Africa's postal services slow to grasp digital transformation

Africa’s postal services slow to grasp digital transformation

Research by Universal Postal Union (UPU) reflects on imbalance of e-commerce services on the continent.

Post offices in Africa are waking up to the reality of digital transformation and continue to implement new ways to support delivery, according to Universal Postal Union (UPU).

However, despite the awareness, research by the Union suggests low internet penetration and lack of policy to effectively govern innovation in certain regions is hampering the roll out and adoption of next-generation postal services.

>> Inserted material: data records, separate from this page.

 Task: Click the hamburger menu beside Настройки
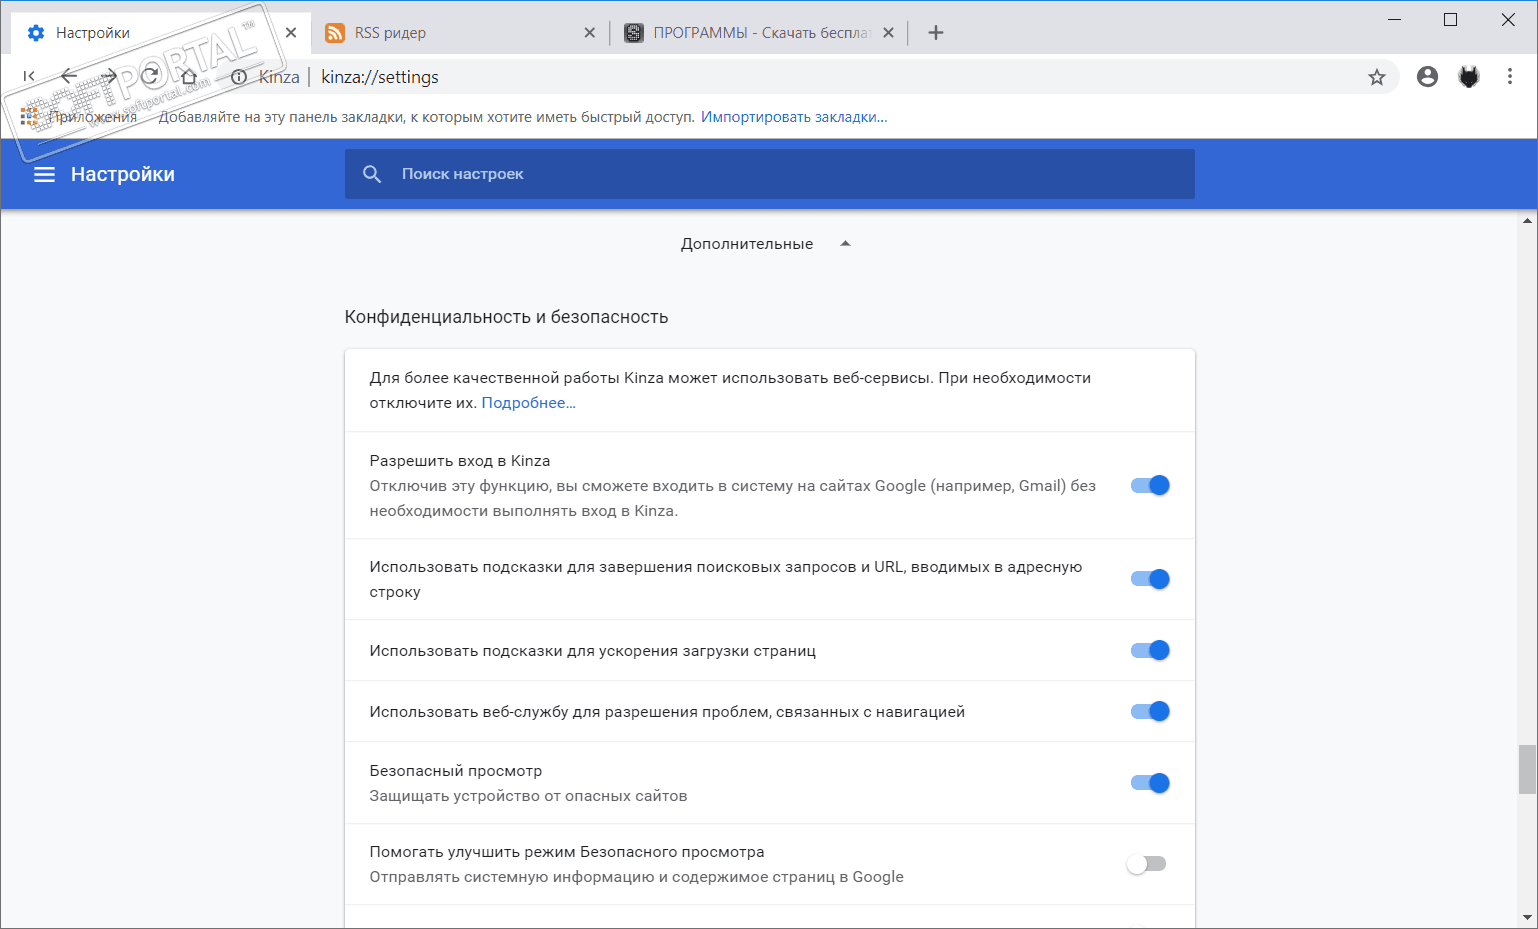click(44, 174)
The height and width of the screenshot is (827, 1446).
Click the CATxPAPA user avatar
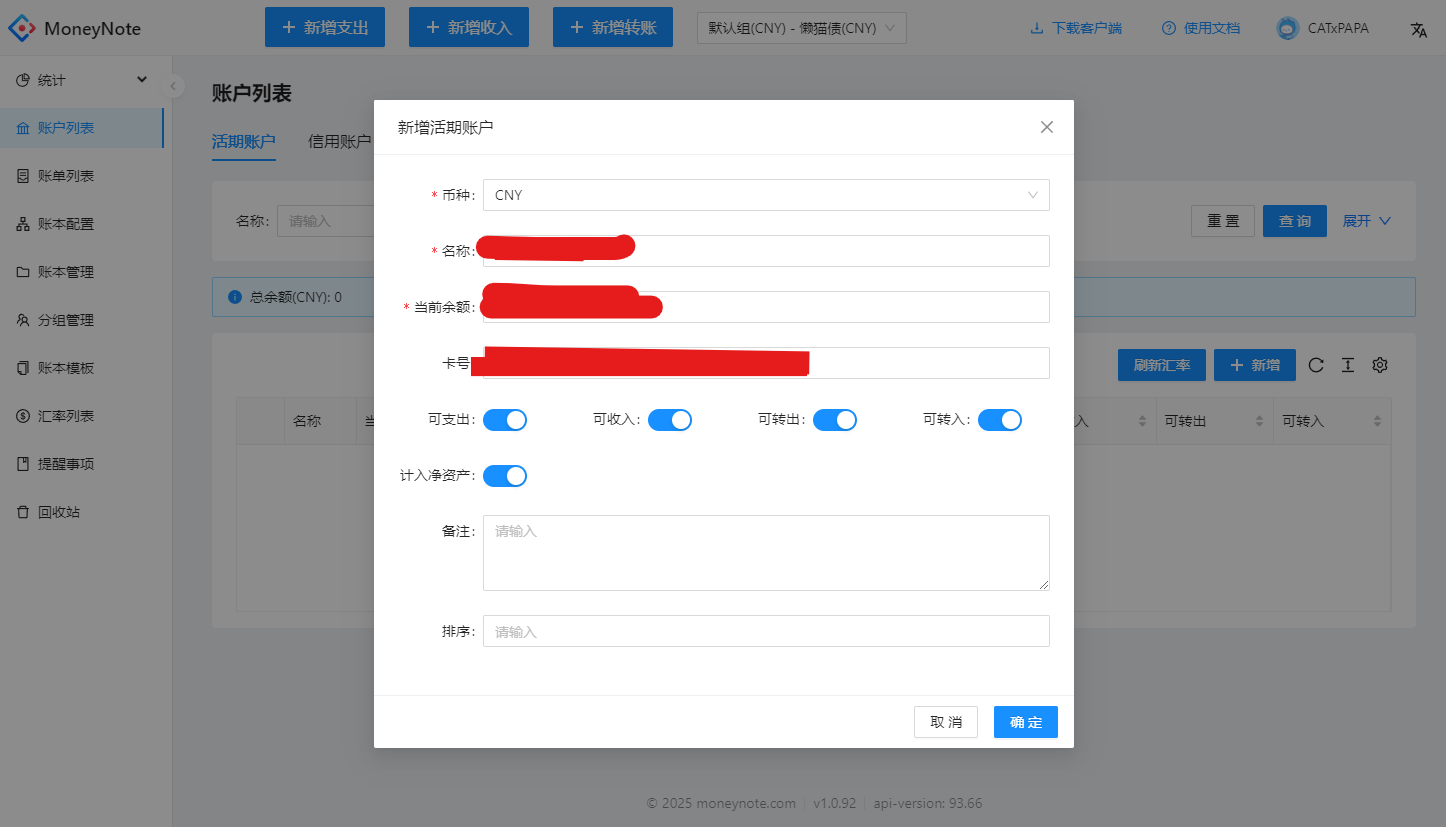[x=1287, y=28]
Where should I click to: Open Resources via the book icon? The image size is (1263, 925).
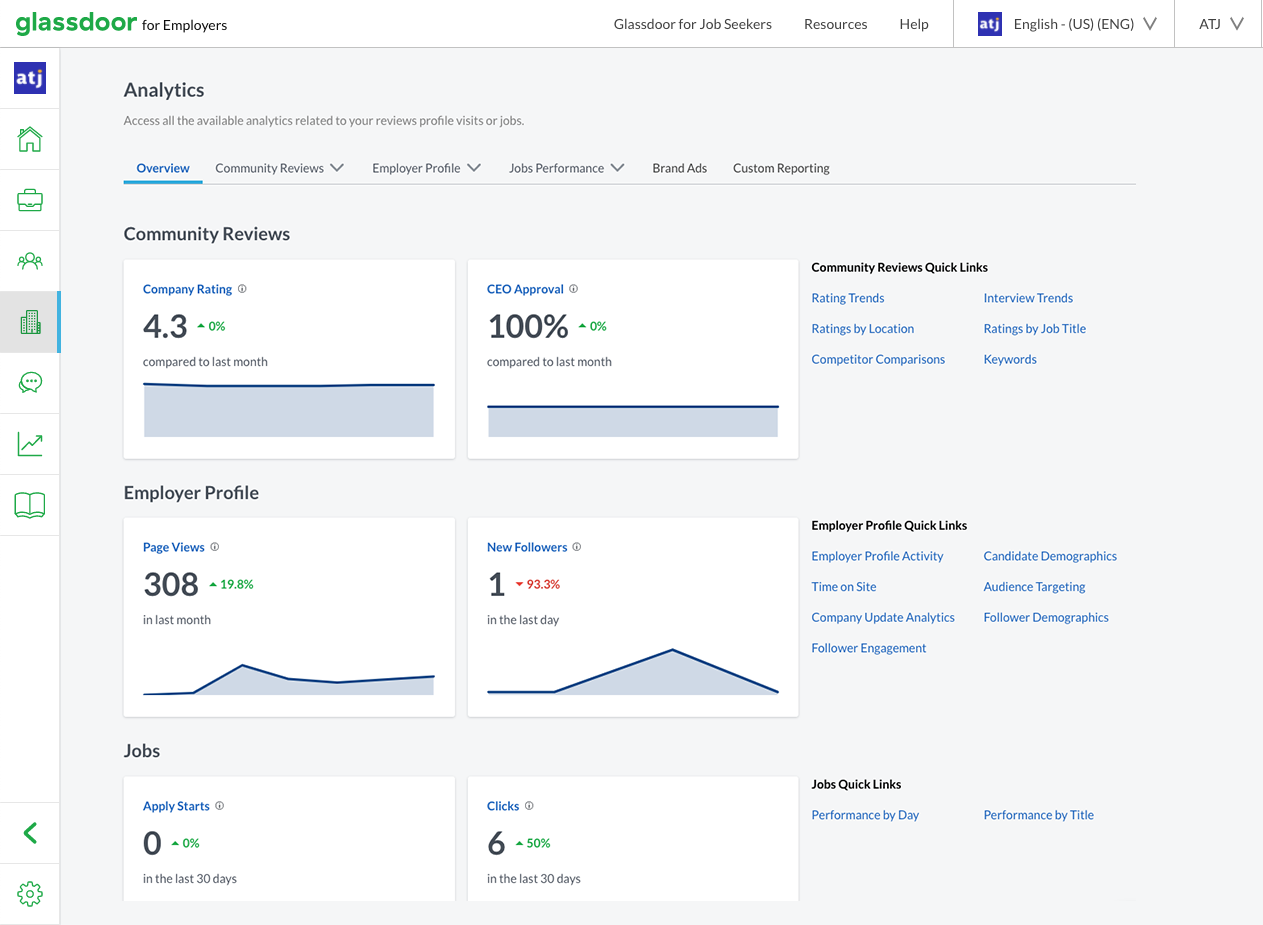click(x=30, y=504)
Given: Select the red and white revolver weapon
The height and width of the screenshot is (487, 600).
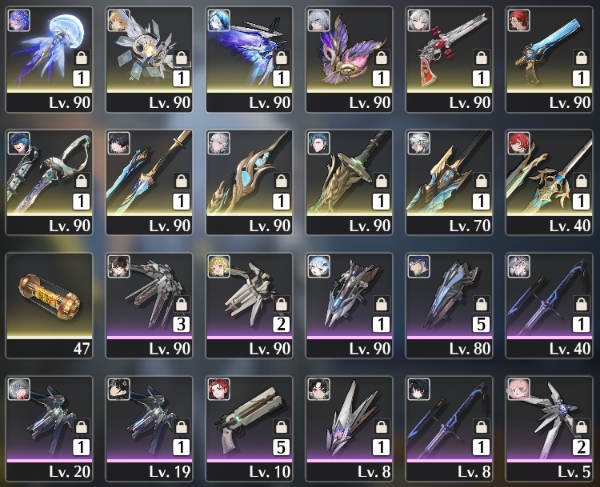Looking at the screenshot, I should (449, 59).
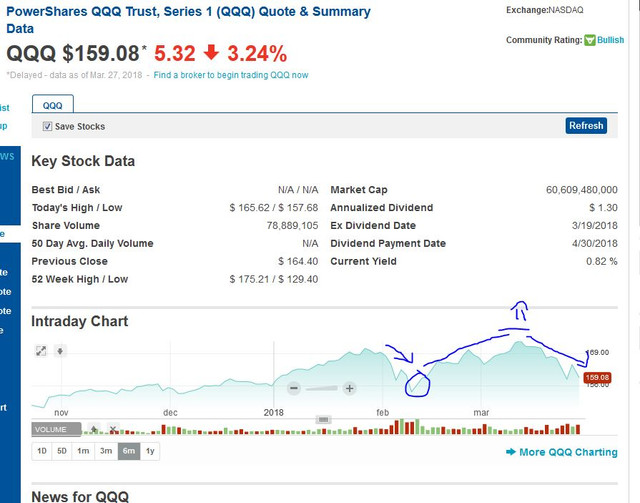This screenshot has width=640, height=503.
Task: Click the chart zoom in plus icon
Action: pyautogui.click(x=349, y=388)
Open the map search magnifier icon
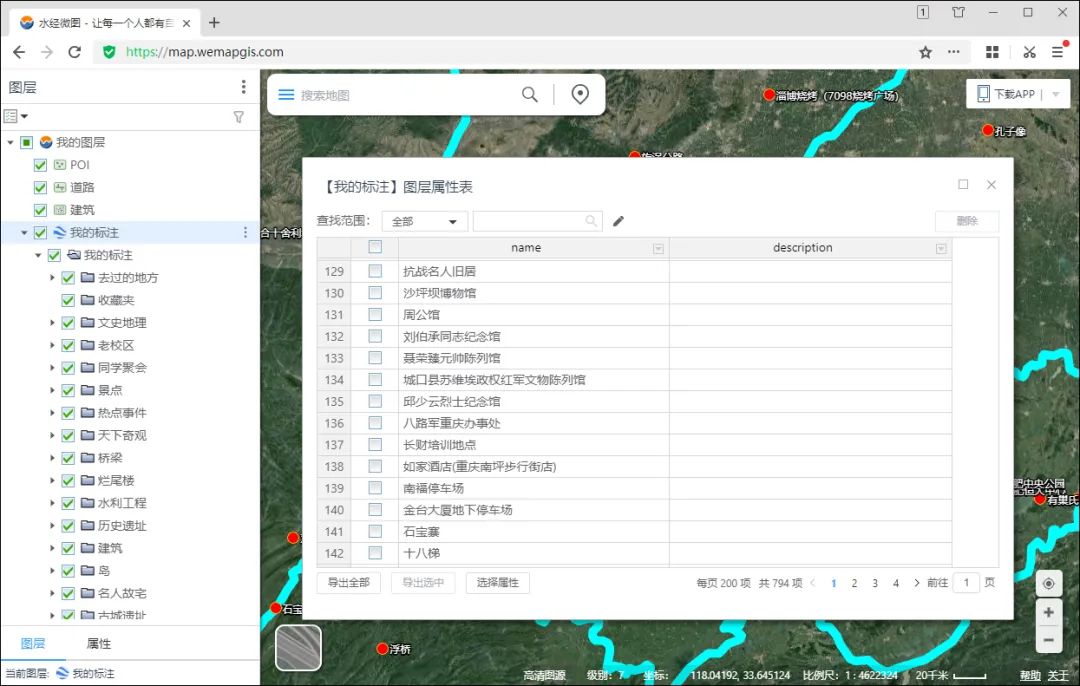The image size is (1080, 686). [x=530, y=93]
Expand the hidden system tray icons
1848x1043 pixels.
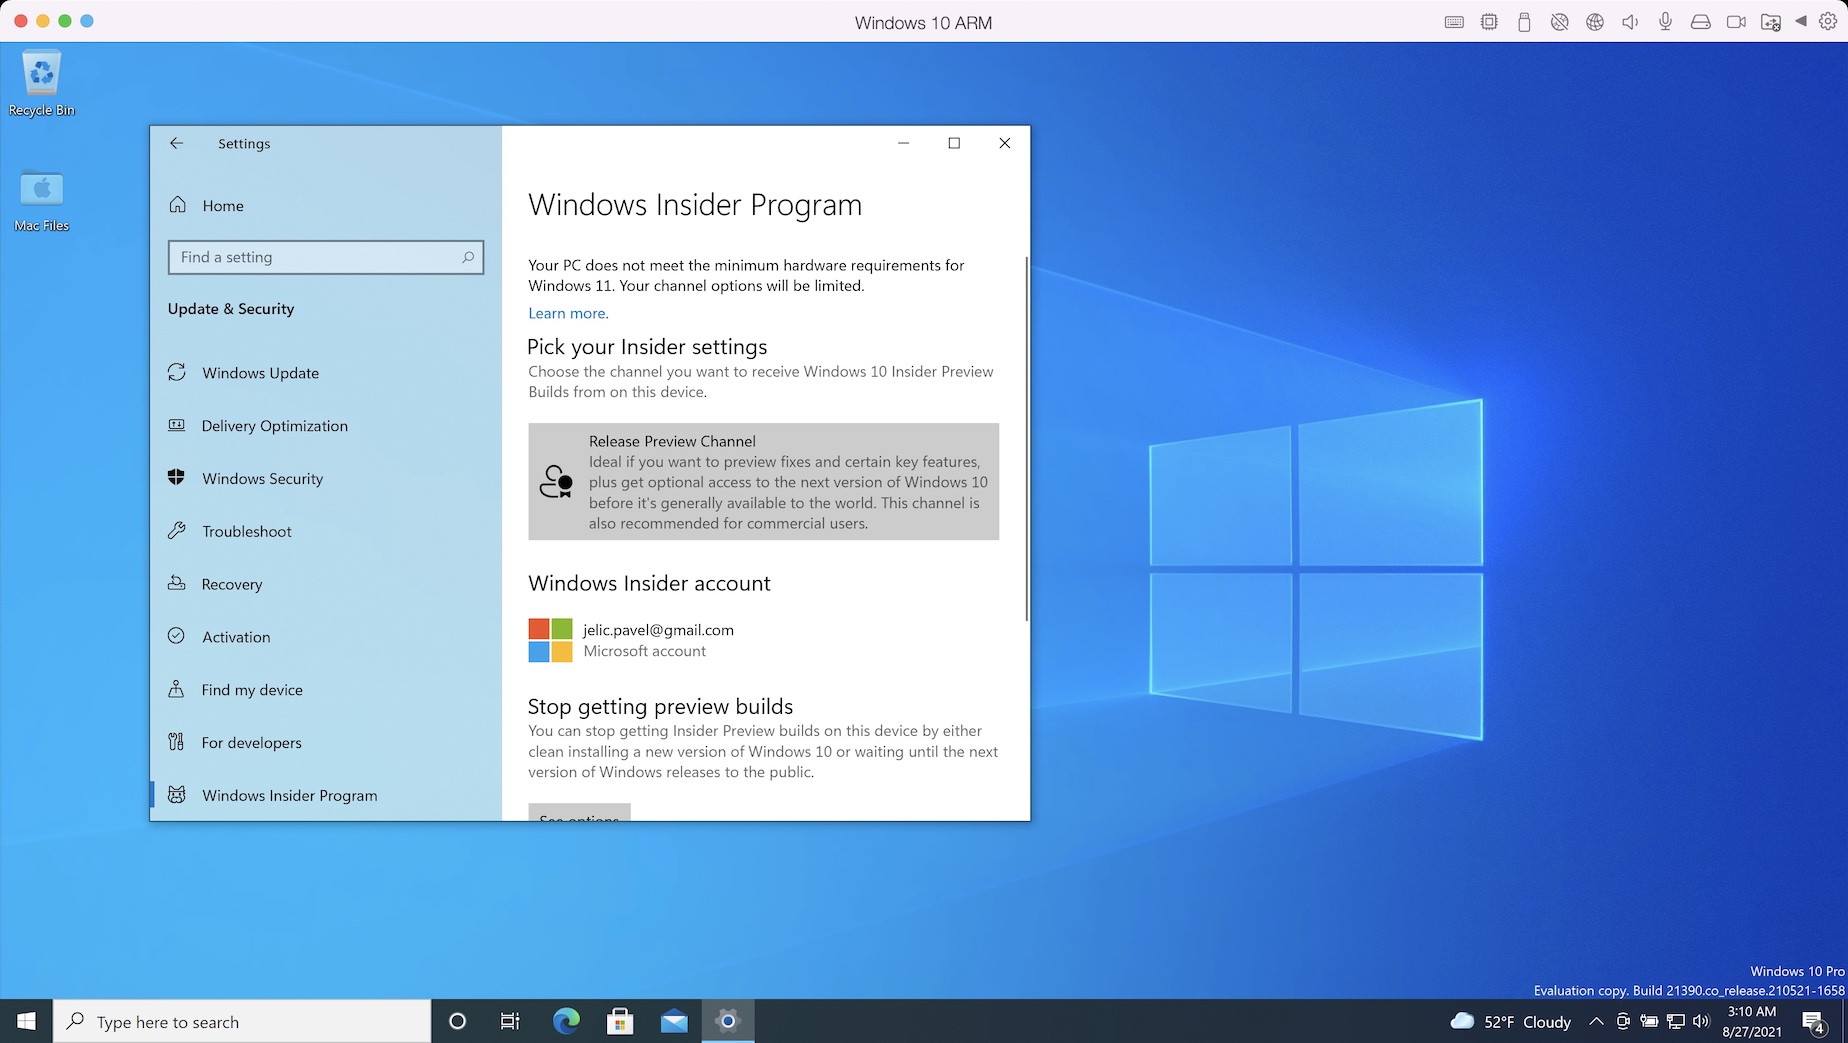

An excerpt from the UPU Digital Postal Survey 2017, reads: "The dispersion of e-commerce services across the UPU regions is more even, except in Africa, where implementation of e-services is below the world average. Africa is the only region where none of the e-services exceed the worldwide average."

Despite these statistics, UPU did make reference to the sector's willingness to adopt digital solutions.

The report stated: "Between 2015 and 2017, the perception of new technology as having a positive impact on digital postal services saw a steep uptrend in the region. In 2017, on average, African Posts saw it as a high impact area: 54% vs. 33% in 2015, an increase of 21 percentage points."

This is compared to industrialised countries which, in terms of digital adoption, featured an average of 56%.

Technologies like the use of sensors (IOT) applied to postal infrastructure including postal vehicles and mailboxes went up 40 points.

Kenya and the Ivory Coast are believed to be in the process of developing the e-mailbox, while the concept is already operational in South Africa.

"In addition, issues critical to data privacy and security (cyberattack, cyber-security standards and technologies) and big data, data analytics and cloud computing technologies trended positively (26 and 21 points, respectively)," the report stated.

Other technology trends likely to make a digital mark in postal services include blockchain-backed technologies in identity, logistics and virtual currency, as well as the use of mobile wallets in payments and drone delivery.

"The trend suggests that regional posts have understood the positive impact of new technology and are increasingly moving towards adoptions to improve their postal e-service operations," the UPU stated.